The highest paid government department heads have salary packages of well over $600,000, according to the latest figures from the State Services Commission, which reports on the salaries of several hundred CEOs and senior managers working in government departments and publically funded bodies such as universities, DHBs and local authorities.
A growing number of private sector CEOs have pay packages well in excess of $1 million, and the reported average pay package is around $355,000. According to consultants Strategic Pay, the average public sector CEO earns slightly less than this; meanwhile not-for-profit CEOs earn on average 30 per cent less, although they are still on an average of $224,000.
One argument often advanced to defend these salaries is that, “It’s the market.” Those with great ability are highly valuable, and therefore get paid more. However, according to research by New Zealand academics Professor Glenn Boyle and Dr Helen Roberts, the more likely reasons why salaries in listed companies are so high are:
- CEOs are often on the remuneration committees that decide their own salaries. In New Zealand that occurs at about one-third of listed companies.
- The link between performance pay and increased shareholder wealth is weak, so the increases are often not for exceptional performance.
- “Keeping up with the Joneses” effects. Directors and CEOs see what others are paying and try to match it – regardless of whether this is in the wider interests of the company.
- Directors’ fees have also been increasing as rapidly as CEO pay, so they are looking after each other’s interests very well; but what about their employees, customers or wider community?
- Nobody tries to stop pay increases. Shareholders have limited power to veto pay increases and mostly don’t exercise it.
In a 2010 presentation on their research, Prof Glenn Boyle and Dr Helen Roberts (Executive Compensation in New Zealand: the Good ,the Bad & the Ugly) depict the way that CEO pay and board chair fees have followed each other upwards, while shareholder returns lag well behind and worker compensation has hardly risen at all.
What Can be Done About it?
The issue is not unique to New Zealand. In the UK, an independent High Pay Commission, in its report ‘Cheques with Balances’ made a number of recommendations that included:
- Paying a salary to CEOs rather than the complex and confusing packages that obscure the real level of remuneration that is received
- Requiring fund managers and investors to disclose how they vote on remuneration.
- Introducing employee representation on remuneration committees.
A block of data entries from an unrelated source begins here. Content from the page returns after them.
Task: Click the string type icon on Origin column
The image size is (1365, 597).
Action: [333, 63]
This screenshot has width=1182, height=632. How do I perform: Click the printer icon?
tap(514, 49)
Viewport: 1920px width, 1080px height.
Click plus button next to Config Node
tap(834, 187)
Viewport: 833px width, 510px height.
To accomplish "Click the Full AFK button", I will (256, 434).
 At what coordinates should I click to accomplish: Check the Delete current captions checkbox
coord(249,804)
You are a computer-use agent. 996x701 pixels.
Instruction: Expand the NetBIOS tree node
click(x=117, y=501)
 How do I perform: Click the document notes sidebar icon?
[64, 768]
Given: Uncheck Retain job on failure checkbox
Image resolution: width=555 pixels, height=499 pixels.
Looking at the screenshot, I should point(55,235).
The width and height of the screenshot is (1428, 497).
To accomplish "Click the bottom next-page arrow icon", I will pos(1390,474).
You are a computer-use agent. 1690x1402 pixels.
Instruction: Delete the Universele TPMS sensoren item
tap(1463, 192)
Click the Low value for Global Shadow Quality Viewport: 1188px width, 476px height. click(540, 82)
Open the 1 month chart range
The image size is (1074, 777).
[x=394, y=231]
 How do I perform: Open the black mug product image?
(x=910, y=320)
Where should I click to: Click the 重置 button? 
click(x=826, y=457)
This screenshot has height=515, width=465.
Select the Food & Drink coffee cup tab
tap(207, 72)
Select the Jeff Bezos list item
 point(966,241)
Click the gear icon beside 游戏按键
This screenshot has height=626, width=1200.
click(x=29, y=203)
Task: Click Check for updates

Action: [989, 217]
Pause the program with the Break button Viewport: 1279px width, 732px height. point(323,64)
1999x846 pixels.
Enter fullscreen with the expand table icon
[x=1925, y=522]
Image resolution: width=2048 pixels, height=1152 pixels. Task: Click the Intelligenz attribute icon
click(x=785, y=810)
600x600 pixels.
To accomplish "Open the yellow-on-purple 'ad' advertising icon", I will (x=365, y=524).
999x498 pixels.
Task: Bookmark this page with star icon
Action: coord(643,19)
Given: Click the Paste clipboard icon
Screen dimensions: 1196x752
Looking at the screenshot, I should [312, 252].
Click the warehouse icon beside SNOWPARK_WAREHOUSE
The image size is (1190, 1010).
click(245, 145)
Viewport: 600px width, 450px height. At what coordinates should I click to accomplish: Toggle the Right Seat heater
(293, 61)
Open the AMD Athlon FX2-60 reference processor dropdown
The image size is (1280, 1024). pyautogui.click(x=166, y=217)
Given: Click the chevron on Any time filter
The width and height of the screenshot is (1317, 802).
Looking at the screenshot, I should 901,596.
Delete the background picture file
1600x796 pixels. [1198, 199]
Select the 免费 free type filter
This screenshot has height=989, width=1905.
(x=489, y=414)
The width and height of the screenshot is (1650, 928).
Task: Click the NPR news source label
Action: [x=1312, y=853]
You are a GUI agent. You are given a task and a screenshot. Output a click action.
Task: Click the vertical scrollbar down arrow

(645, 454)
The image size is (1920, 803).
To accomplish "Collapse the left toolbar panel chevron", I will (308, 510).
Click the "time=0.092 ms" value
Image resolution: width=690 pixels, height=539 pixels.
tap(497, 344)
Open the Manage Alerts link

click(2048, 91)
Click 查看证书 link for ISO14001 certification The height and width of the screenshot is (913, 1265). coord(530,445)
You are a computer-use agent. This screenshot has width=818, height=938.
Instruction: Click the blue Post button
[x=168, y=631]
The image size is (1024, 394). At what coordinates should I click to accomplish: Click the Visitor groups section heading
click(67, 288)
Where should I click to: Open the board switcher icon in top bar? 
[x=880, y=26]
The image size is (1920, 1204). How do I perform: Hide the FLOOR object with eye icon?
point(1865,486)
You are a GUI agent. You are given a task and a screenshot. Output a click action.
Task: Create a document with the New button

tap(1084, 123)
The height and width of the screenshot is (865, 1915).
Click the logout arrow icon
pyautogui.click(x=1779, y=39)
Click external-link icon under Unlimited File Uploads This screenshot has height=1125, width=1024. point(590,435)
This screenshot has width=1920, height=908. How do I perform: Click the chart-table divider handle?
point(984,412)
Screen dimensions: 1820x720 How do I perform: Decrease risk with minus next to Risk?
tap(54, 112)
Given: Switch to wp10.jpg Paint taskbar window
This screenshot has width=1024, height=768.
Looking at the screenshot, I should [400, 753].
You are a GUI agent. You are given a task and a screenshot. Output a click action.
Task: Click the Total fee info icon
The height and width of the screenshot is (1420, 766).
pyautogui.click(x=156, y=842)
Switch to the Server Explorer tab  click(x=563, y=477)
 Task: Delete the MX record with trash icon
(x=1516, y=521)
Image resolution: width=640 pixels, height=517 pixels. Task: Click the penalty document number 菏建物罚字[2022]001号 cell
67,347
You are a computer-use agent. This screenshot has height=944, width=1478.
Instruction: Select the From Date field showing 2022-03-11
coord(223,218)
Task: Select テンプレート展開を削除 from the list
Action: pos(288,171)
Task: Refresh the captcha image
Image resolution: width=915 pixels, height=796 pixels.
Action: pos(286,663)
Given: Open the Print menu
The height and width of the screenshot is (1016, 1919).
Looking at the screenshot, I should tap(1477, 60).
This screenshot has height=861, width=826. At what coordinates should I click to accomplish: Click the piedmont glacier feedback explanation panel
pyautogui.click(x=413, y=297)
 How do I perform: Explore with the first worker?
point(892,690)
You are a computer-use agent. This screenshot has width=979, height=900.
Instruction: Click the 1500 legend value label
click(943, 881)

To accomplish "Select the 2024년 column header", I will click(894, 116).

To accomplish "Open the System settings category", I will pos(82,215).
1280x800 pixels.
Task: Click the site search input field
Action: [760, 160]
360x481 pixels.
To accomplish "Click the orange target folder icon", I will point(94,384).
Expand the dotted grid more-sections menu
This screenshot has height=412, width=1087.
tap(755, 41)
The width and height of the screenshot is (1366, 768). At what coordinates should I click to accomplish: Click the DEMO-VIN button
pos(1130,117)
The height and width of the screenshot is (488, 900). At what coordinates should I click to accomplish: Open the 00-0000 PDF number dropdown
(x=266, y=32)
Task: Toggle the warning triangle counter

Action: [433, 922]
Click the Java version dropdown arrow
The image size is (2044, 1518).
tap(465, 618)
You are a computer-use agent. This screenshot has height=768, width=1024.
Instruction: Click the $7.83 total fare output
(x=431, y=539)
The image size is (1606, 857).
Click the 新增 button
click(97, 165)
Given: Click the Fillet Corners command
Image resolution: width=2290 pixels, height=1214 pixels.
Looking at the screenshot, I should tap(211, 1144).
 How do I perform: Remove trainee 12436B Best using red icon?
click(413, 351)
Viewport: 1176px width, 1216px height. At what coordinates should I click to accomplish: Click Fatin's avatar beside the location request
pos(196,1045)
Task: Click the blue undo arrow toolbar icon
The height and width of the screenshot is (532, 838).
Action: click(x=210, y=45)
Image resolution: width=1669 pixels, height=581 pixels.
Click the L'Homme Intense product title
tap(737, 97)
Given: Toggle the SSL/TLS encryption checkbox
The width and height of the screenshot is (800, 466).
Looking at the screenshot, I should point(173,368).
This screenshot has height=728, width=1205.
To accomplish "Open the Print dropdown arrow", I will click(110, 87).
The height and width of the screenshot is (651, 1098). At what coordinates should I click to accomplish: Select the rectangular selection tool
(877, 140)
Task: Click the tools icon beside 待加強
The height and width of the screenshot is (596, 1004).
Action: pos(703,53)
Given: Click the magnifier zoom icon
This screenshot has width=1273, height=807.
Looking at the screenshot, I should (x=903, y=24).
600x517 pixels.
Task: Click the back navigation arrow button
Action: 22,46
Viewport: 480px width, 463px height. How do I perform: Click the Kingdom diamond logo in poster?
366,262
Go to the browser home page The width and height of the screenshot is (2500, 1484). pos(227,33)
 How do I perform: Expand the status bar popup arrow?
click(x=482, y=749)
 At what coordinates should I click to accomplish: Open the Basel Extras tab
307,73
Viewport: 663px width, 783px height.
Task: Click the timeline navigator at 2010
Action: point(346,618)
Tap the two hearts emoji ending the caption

It is timely to look at establishing such a commission in this country. The New Zealand Remuneration Authority exists, but only to set the salaries for Members of Parliament and judges and certain other public sector workers. It does not scrutinise private sector pay. In addition, it is required to consider “fairness to the taxpayers or ratepayers who ultimately foot the bill”, but this requirement is not currently interpreted to include trying to avoid increases in income inequality. A dedicated High Pay Commission would provide much greater scrutiny across the board.
Pay gaps within institutions also deserve further attention. A recent British report looks at how a pay ratio – the relationship between top and bottom pay in a particular organisation – can be reported on or controlled. Although there are complications in calculating and applying these ratios, the report concludes that they are a useful way of controlling top-end incomes and linking them to the incomes of other employees within an organisation. So these ratios might help avoid the current situation, where pay rises rapidly at the top but not at the lower end. That’s something worth thinking about.